Apesar da brevidade do artigo, podemos concluir dizendo que estes elementos apresentados nos permitem intuir a grandeza do homem e de sua vocação diante de Deus; o Senhor o coloca como ápce da criação, lhe prepara um ambiente, cria-o com um verbo hebraico cujo resultado é uma obra maravilhosa e, para completar, o Senhor mesmo dá a sua percepção da criação dizendo: «é muito bom!». Através do homem, algo de muito bom foi introduzido na criação; nele a criação é como que coroada.
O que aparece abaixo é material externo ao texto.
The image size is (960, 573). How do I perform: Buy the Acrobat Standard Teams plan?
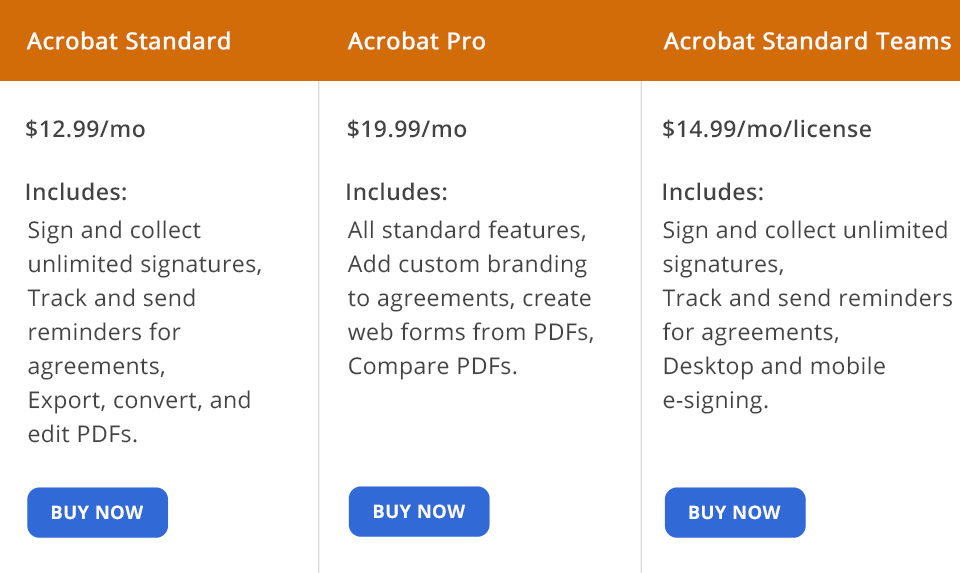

Pela riqueza contida nas palavras de Deus: «é muito bom!», podemos tocar algo da alegria divina, presente em seu ato ao criar alguém que é «sua imagem e segundo a sua semelhança».
Por Elton Alves
Teólogo, Consagrado na Comunidade de Vida Shalom
[1] Tradição Sacerdotal e Javista; para o estudo e aprofundamento destas tradições ver: F. García López, O Pentateuco, Editora Ave-Maria, São Paulo 2006.
[2] Termo bem característico da teologia sacerdotal.
[3] P. Grelot, Homem quem és?, Editora Paulinas, São Paulo 1980, 42.
[4] Gn 1,26: «Deus disse: “Façamos o homem à nossa imagem, como nossa semelhança, e que eles dominem sobre os peixes do mar, as aves do céu, os animais domésticos, todas as feras e todos os répteis que rastejam sobre a terra”».
[5] P. Grelot, Homem quem és?, 43.
[6] G. Ravasi, El libro del Génesis (1-11), Editorial Herder, Barcelona 1992, 50.
[7] Cf. G. Trenker, «Creazione» in Bauer J. B., Dizionario di teologia biblica, Morcelliana, Brescia 1969, 321.
[8] Cf. L. Alonso Schökel, «טוֹב», in Dizionario di ebraico biblico, San Paolo, Cinisello Balsamo 2013, 311.